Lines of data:
==========
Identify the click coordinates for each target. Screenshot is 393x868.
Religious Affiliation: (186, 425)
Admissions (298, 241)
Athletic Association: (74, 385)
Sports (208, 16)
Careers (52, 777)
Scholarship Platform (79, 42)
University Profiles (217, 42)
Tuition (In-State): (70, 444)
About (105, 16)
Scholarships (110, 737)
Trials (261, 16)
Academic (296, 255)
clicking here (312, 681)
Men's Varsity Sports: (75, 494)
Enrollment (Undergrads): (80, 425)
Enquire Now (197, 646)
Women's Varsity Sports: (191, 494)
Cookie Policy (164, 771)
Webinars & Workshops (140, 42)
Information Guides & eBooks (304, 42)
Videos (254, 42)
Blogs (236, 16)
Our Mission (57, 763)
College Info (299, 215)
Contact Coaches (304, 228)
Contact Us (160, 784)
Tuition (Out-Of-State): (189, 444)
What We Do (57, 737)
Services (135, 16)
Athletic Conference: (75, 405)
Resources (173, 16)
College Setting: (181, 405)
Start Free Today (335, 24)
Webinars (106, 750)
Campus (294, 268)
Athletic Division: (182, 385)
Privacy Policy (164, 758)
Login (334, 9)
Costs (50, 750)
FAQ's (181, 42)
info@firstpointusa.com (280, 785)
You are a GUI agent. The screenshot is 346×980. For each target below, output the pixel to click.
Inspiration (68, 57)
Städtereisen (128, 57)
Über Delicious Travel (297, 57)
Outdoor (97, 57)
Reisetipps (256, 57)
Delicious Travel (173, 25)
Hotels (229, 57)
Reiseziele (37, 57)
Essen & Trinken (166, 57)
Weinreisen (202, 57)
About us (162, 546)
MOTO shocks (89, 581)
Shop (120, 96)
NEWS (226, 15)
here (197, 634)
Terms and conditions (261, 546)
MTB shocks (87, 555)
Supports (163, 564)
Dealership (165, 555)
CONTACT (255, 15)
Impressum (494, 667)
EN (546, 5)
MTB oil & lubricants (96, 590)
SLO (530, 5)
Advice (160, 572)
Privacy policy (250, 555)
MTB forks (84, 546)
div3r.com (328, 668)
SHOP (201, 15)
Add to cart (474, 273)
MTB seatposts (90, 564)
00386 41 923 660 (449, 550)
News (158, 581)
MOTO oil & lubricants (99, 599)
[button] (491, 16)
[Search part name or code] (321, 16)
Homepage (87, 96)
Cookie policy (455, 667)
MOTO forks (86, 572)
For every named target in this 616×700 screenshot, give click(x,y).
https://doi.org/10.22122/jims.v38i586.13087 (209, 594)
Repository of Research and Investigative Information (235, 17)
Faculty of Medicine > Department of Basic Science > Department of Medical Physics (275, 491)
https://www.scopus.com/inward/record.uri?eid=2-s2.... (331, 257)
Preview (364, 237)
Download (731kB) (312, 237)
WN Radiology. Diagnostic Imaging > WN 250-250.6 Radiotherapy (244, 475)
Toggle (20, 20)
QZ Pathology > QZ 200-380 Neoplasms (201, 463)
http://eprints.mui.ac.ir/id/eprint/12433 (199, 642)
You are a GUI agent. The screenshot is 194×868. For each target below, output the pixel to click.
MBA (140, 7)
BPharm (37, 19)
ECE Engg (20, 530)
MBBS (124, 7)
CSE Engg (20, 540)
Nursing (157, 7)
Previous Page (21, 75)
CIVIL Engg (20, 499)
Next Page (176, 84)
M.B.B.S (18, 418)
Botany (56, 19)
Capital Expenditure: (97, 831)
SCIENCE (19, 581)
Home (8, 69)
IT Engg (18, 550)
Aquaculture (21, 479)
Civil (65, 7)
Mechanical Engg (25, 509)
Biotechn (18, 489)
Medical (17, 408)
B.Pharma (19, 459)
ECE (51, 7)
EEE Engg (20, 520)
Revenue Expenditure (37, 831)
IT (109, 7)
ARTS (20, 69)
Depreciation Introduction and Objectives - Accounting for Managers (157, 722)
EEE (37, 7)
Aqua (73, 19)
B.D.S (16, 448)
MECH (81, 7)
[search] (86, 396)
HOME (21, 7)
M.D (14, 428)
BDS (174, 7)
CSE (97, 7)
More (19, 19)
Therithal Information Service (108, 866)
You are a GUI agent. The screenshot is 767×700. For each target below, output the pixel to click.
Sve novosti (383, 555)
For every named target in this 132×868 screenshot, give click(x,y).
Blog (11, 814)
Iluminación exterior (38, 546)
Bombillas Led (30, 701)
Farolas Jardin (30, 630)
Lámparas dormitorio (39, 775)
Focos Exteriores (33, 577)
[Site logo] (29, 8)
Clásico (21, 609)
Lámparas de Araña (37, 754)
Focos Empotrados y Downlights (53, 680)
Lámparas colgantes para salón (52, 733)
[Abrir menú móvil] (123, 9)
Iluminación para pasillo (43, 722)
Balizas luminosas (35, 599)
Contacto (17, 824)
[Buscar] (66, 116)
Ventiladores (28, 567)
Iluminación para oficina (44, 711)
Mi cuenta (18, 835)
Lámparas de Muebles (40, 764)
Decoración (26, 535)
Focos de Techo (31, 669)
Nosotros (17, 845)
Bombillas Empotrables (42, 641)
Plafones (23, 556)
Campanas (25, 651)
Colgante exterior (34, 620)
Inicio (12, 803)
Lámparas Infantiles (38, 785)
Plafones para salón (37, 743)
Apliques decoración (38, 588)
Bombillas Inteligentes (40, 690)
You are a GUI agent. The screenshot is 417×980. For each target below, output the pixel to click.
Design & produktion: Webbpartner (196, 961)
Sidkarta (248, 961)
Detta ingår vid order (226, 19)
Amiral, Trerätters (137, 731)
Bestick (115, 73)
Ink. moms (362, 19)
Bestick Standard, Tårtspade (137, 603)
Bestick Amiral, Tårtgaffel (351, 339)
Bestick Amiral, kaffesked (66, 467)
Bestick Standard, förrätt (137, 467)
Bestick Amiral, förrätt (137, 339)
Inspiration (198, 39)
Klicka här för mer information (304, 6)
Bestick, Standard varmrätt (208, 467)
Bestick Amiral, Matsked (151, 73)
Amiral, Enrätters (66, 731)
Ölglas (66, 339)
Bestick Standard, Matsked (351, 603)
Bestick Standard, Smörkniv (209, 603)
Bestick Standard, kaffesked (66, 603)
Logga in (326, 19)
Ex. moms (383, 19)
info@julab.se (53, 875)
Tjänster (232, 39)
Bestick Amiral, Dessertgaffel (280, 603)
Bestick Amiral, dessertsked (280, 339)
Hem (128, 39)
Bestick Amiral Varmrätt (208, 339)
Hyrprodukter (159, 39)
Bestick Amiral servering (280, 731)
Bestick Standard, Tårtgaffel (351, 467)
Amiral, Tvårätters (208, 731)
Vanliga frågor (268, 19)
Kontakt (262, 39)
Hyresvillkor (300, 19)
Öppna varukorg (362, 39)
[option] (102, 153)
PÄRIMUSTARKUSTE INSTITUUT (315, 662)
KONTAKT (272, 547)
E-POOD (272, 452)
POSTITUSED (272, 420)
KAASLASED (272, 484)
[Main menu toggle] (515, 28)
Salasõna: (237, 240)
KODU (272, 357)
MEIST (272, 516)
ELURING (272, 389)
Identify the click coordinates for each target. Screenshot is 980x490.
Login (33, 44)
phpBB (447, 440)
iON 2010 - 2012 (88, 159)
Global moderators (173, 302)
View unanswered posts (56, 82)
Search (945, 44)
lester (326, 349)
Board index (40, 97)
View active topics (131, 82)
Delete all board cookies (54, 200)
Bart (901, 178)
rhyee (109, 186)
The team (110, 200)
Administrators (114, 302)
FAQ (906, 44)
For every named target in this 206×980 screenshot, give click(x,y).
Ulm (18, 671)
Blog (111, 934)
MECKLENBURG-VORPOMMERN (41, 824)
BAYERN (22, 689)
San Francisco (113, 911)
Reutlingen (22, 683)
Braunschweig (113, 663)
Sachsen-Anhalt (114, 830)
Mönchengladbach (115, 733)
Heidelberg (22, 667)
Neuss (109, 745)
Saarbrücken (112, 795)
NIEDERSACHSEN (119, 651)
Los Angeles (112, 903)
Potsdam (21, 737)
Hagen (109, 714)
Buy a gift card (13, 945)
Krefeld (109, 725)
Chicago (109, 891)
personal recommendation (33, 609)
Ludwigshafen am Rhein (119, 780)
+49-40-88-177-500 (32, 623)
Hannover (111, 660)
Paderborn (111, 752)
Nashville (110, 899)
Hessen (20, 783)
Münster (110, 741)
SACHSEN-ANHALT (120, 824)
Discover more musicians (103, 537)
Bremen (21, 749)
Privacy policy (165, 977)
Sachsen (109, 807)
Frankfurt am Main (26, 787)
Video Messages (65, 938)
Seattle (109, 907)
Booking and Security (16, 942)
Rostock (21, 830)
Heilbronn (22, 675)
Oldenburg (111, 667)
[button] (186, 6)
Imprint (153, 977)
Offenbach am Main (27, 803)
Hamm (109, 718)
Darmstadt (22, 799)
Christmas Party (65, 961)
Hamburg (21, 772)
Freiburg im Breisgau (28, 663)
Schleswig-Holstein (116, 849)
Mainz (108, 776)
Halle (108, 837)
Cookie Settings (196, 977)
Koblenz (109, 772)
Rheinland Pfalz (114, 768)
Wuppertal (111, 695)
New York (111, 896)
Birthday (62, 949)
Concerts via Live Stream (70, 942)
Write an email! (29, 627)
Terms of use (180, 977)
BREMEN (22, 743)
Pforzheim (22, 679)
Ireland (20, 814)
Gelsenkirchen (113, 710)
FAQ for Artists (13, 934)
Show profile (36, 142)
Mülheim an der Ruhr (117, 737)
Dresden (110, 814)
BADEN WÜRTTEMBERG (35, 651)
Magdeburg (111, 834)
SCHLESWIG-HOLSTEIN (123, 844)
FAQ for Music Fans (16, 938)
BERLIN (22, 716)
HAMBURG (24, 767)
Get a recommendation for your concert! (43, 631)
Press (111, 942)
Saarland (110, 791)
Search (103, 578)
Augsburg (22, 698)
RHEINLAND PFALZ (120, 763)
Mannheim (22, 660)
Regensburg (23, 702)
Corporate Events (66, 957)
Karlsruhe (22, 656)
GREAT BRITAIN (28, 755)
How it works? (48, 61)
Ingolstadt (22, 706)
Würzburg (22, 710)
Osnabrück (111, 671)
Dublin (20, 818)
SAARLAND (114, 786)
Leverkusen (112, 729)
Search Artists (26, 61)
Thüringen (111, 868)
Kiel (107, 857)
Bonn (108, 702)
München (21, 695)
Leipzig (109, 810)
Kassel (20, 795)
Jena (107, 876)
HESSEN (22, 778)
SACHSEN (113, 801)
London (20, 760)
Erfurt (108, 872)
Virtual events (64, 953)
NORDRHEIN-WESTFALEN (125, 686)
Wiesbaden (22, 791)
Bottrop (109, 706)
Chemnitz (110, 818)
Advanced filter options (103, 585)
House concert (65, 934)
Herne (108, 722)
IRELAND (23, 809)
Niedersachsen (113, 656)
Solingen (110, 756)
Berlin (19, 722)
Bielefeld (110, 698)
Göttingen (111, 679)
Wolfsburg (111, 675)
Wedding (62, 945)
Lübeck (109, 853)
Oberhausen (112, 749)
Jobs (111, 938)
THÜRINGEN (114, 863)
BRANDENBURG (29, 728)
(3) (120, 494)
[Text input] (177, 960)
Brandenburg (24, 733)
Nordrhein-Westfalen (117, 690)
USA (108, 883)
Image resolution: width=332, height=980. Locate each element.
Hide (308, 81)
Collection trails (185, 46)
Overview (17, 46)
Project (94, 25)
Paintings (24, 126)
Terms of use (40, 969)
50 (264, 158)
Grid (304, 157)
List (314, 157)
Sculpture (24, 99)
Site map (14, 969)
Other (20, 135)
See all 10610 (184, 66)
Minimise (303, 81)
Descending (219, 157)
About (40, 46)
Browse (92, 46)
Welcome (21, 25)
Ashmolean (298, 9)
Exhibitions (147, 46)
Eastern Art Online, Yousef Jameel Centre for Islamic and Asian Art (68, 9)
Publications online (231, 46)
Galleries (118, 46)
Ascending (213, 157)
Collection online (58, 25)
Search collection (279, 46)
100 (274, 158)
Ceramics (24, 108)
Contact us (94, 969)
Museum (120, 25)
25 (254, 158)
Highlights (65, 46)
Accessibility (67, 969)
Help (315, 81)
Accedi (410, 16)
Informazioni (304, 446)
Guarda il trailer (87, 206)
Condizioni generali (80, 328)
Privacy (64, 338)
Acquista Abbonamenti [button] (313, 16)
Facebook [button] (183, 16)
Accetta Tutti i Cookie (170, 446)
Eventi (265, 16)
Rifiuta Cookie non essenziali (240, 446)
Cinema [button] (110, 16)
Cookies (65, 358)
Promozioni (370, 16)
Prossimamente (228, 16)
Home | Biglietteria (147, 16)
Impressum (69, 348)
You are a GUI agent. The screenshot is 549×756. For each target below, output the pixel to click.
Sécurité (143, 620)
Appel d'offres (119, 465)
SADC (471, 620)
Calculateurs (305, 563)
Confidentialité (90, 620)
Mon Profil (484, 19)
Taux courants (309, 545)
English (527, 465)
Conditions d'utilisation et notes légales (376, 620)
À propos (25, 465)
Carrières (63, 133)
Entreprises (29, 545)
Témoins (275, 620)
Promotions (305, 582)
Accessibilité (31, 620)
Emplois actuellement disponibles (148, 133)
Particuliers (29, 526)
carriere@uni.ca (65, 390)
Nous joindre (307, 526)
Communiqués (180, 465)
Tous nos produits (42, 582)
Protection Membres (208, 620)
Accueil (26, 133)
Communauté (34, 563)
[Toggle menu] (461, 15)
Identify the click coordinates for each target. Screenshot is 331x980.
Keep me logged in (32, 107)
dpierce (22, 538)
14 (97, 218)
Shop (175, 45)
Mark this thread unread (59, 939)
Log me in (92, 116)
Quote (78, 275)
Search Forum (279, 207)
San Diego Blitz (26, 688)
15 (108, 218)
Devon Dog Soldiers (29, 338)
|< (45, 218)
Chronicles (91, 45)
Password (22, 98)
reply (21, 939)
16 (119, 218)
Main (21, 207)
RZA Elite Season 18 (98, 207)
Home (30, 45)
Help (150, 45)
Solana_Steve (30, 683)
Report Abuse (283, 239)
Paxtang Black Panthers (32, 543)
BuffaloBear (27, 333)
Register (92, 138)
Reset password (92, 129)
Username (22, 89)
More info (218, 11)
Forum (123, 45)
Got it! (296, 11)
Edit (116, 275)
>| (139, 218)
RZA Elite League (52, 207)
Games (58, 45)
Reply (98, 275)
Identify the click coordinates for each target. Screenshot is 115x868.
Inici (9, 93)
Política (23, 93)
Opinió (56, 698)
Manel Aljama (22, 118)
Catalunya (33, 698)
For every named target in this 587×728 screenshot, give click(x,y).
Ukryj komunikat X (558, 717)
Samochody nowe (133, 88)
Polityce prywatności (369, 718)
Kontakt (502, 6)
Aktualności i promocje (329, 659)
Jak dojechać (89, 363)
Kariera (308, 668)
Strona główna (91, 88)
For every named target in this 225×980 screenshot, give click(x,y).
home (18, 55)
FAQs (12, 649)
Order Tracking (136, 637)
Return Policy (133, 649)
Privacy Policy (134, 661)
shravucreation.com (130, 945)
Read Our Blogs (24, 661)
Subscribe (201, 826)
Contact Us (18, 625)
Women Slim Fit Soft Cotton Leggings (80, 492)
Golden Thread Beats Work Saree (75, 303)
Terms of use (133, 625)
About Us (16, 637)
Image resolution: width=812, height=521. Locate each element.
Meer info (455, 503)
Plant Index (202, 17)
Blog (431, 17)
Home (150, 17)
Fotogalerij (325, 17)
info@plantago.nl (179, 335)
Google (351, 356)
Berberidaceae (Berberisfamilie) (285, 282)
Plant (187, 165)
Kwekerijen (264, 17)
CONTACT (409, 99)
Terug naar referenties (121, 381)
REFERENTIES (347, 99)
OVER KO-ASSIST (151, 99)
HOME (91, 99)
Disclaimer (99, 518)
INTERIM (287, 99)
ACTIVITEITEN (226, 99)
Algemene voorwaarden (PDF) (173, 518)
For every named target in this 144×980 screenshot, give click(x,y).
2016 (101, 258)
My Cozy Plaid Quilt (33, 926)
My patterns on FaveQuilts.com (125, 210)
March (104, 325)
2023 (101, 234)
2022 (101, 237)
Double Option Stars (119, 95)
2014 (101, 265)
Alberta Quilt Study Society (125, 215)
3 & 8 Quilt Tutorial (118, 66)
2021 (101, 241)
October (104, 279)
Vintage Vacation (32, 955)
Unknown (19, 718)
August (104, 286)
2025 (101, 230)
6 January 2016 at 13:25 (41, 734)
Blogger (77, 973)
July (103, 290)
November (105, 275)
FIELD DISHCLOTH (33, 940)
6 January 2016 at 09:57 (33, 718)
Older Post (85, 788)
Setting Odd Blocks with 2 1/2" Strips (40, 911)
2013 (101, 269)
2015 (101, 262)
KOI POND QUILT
==========
* **WORK INSTRUCTIONS**
Rewrite the lines of the listing between the line holding "Privacy policy (250, 555)" and the line holding "https://doi.org/10.22122/jims.v38i586.13087 (209, 594)", inclusive, keeping any instruction lines as they are. Multiply each click coordinate in the answers by 1.2, rounding to whole numbers with halves going up.

* **WRITTEN REPLY**
Privacy policy (300, 666)
MTB forks (101, 655)
div3r.com (394, 802)
SHOP (241, 18)
Add to cart (569, 328)
MTB seatposts (108, 677)
00386 41 923 660 (539, 660)
News (190, 697)
MOTO oil & lubricants (119, 719)
[button] (589, 19)
[Search part name or code] (385, 19)
Homepage (104, 115)
Cookie policy (546, 800)
MOTO forks (103, 686)
For every named target in this 616×700 screenshot, give click(x,y).
https://doi.org/10.22122/jims.v38i586.13087 (251, 713)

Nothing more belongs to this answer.